The bill aims to end a bankruptcy-like process that began after Puerto Rico
announced in 2015 that it could not pay its more than $70 billion public debt
accumulated during decades of mismanagement, corruption and excessive
borrowing. In May 2017, the government filed for the biggest municipal
bankruptcy ever in the U.S.
The bill would allow Puerto Rico to cut its debt by more than $30 billion,
issue new debt worth $10 billion and award some $7 billion in cash to
bondholders who have not been paid for nearly five years. Critics say Puerto
Rico's government does not have the finances to adhere to the proposed debt
service and warned of upcoming austerity measures.
However, the bill, which squeaked by in a 14-13 vote in the Senate and later
34-12 in the House, is still in limbo because it does not have the control
board's support, although Puerto Rico Gov. Pedro Pierluisi is in favor of it.
"Today we took a step forward toward the end of our government's bankruptcy
and the board's departure," he tweeted.
One of the biggest points of contention between Puerto Rico's government and
the board was a proposed cut to some public pensions. The government refused to
approve a bill that contained any kind of public pension cuts, while the board
sought to cut pensions higher than $1,500 a month by 8.5%, a move that would
affect some 40,000 retirees.
Some lawmakers also demanded zero cuts to the University of Puerto Rico, the
island's largest public university, and to the island's 78 municipalities.
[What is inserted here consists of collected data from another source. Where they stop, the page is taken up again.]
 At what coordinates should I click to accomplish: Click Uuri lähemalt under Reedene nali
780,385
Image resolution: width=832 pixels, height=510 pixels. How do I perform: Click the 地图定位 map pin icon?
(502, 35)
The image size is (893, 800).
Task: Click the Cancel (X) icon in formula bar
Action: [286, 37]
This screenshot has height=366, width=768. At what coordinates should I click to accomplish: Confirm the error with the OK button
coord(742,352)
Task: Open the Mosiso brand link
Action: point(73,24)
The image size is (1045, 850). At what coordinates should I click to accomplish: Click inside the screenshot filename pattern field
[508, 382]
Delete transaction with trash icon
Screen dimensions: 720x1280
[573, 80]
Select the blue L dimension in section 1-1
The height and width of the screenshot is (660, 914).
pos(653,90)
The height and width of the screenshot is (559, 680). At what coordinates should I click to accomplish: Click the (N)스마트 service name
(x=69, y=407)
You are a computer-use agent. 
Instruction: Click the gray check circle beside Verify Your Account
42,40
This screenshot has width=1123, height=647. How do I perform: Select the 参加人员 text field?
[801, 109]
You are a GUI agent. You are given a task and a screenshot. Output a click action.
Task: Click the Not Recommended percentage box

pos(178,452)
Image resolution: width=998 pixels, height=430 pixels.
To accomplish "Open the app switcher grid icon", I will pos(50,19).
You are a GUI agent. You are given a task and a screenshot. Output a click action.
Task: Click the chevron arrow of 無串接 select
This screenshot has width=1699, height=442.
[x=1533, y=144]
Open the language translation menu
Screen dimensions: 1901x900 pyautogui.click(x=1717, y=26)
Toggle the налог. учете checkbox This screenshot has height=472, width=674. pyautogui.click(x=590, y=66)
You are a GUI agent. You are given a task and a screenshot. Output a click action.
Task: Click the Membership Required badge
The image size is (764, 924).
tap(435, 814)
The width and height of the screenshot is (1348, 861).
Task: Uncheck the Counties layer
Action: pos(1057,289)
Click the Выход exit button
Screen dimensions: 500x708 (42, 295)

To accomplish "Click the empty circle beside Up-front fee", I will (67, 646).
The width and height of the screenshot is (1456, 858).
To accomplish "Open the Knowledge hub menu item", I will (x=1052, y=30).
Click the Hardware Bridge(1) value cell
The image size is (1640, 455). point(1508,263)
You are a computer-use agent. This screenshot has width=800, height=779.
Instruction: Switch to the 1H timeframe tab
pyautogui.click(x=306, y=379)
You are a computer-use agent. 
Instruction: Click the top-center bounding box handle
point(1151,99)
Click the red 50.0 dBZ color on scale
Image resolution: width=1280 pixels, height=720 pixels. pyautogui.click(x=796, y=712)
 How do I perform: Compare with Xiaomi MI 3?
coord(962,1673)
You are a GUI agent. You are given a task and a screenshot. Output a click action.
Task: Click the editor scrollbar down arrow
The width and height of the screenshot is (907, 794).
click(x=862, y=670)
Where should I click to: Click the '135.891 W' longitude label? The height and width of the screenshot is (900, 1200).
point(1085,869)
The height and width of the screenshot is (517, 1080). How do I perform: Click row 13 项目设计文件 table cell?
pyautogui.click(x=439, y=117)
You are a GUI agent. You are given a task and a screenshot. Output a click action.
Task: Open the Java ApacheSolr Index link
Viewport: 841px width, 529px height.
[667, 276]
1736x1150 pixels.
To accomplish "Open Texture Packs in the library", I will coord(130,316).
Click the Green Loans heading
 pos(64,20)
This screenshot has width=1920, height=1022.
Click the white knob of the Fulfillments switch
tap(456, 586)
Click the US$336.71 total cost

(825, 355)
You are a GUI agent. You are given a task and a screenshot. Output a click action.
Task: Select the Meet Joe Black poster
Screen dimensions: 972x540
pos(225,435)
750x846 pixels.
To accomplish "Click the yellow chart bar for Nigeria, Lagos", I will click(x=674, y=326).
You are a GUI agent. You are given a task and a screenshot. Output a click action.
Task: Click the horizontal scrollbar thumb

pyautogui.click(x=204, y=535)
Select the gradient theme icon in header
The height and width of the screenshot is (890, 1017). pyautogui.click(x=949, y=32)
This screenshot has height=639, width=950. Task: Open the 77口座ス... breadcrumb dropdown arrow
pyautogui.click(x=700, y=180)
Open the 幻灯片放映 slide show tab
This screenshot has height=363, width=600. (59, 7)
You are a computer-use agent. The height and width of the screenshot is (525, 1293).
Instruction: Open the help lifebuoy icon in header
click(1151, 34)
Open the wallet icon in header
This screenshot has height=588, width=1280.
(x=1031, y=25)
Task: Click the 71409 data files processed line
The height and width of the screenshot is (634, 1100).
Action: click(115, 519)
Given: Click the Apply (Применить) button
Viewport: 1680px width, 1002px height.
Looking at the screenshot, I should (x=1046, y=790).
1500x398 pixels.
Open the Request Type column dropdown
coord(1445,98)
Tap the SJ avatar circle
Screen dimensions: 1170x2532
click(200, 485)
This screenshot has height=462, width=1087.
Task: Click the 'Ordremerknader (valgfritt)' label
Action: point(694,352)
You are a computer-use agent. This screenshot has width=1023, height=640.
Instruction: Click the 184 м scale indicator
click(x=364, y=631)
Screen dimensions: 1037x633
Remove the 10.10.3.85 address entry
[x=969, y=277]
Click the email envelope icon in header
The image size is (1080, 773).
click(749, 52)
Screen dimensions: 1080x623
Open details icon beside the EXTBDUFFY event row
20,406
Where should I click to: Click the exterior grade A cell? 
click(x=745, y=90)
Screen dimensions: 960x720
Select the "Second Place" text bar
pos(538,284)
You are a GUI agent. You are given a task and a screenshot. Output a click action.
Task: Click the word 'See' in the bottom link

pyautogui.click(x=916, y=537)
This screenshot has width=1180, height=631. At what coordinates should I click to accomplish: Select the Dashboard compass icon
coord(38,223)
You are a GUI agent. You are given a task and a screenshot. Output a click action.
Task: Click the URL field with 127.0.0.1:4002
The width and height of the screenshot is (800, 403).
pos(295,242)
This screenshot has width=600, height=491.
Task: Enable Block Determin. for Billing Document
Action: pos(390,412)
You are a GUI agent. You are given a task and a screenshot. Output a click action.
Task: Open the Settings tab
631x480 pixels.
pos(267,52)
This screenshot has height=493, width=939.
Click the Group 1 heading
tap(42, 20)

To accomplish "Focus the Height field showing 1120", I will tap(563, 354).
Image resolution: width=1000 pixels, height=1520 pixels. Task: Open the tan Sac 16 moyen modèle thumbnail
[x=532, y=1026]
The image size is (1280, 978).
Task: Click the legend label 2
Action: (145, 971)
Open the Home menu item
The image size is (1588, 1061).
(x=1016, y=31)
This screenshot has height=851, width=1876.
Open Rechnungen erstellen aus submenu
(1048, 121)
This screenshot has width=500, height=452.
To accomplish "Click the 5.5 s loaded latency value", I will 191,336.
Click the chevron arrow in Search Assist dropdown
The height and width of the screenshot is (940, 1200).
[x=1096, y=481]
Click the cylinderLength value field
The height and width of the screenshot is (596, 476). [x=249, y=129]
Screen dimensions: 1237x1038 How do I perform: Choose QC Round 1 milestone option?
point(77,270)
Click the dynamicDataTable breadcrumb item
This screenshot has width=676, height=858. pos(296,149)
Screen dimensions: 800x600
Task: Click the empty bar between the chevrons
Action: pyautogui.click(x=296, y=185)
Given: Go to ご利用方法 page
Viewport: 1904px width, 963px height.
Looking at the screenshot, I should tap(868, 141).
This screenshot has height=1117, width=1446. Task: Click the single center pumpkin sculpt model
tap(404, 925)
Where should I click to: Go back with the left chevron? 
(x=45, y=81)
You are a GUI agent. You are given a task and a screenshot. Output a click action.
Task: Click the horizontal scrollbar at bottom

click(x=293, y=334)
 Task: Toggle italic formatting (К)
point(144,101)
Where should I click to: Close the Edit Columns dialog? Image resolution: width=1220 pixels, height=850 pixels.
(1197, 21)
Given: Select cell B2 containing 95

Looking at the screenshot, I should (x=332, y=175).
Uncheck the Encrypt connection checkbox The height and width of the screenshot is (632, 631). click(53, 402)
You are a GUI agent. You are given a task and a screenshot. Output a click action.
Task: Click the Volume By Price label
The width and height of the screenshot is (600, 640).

Two organizations that represent mayors across Puerto Rico warned in a
statement that some city and town services still might be cut as a result of
"Municipalities already have made great sacrifices and budgetary adjustments
to maintain its services, some with a reduction in hours and others with
layoffs," officials said.
The control board issued a brief statement late Tuesday saying only that it
would carefully evaluate the measure, though it has said previously that it
would not approve of the bill.
The impasse between the board and legislators threatens to erase nearly five
years of negotiations with bondholders as part of a bankruptcy-like process
that has generated nearly $1 billion in earnings for the attorneys involved. It
also could expose Puerto Rico to litigations that were temporarily suspended as
part of the process and force the government to pay bondholders.
Both sides are expected to go into mediation after the federal judge in the
case, Laura Taylor Swain, warned Monday that she would not push back the Nov. 8
confirmation hearing on the plan, adding that "my patience is wearing thin."
Puerto Rico Sen. Jos Antonio Vargas Vidot said it was best to skip the bill
and go straight into mediation.
"The judge's patience is running out, and so is the people's," he said.